:: INFORMATION GIVEN ::
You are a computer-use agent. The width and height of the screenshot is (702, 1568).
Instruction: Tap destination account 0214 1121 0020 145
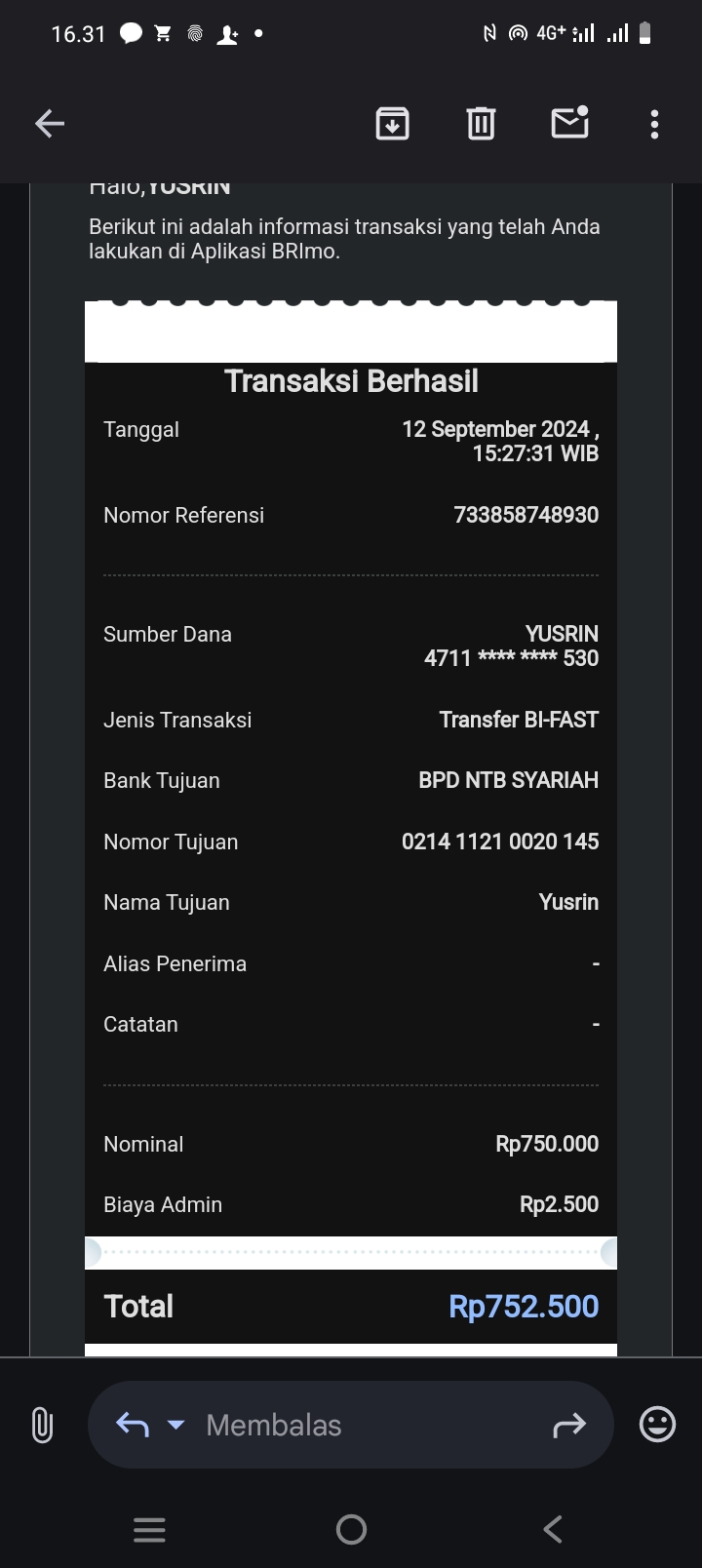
:::
:: INFORMATION GIVEN ::
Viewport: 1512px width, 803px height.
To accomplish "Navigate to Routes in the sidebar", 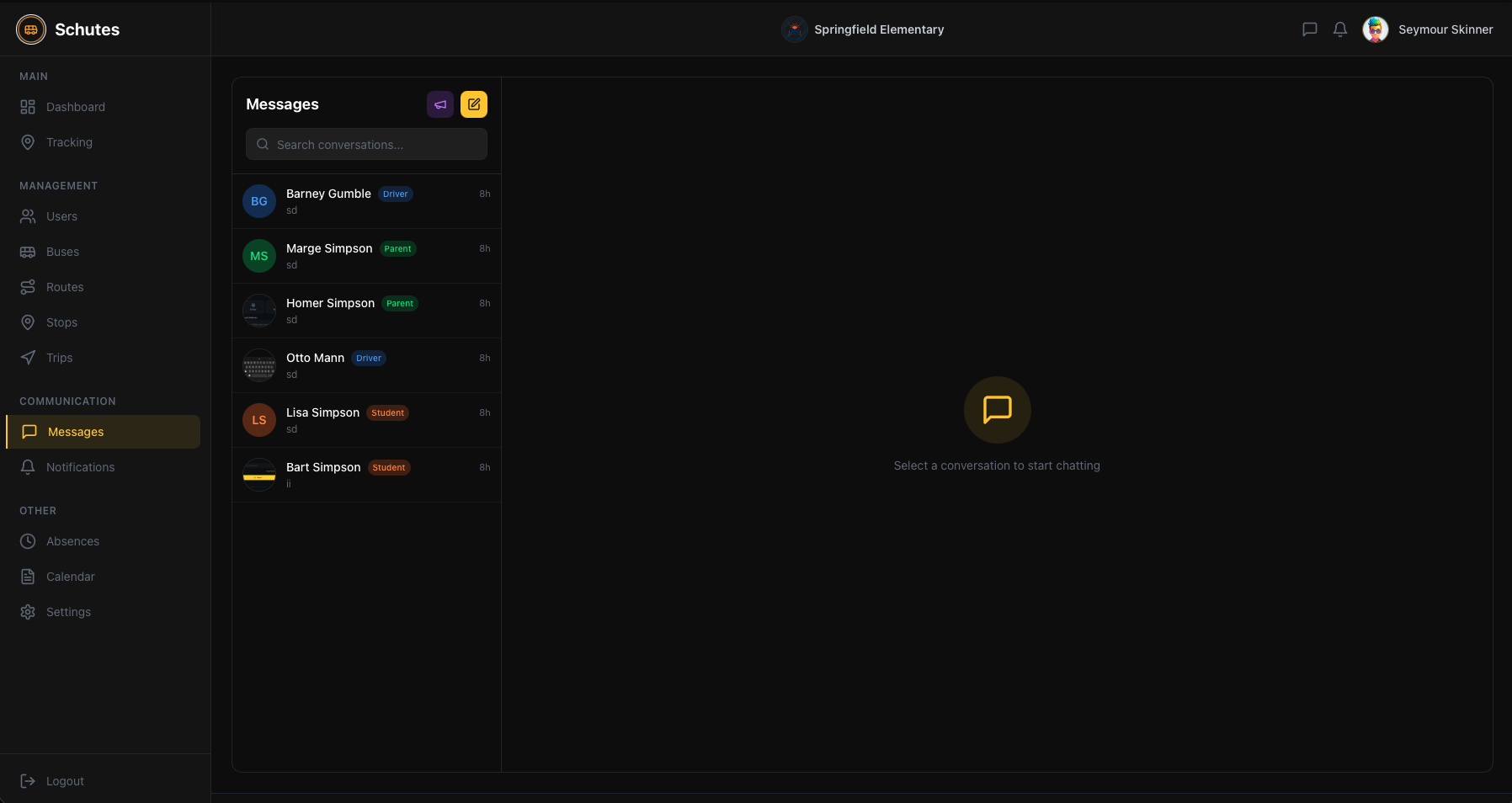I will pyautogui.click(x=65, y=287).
:::
:: INFORMATION GIVEN ::
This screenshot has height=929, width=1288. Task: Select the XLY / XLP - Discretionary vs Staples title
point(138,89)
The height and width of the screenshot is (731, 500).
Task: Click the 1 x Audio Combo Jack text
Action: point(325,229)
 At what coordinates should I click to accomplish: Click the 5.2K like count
:::
**STATED GOAL:**
Arrange the material from the line containing "You are a computer-use" through the line containing "Instruction: Tap destination", both included, as a Markdown table with the columns "Entry" and "Content". Number each row and leave out blank lines.

**CORRECT OUTPUT:**
| Entry | Content |
|---|---|
| 1 | You are a computer-use agent. The width and height of the screenshot is (702, 1568). |
| 2 | Instruction: Tap destination account 0214 1121 0020 145 |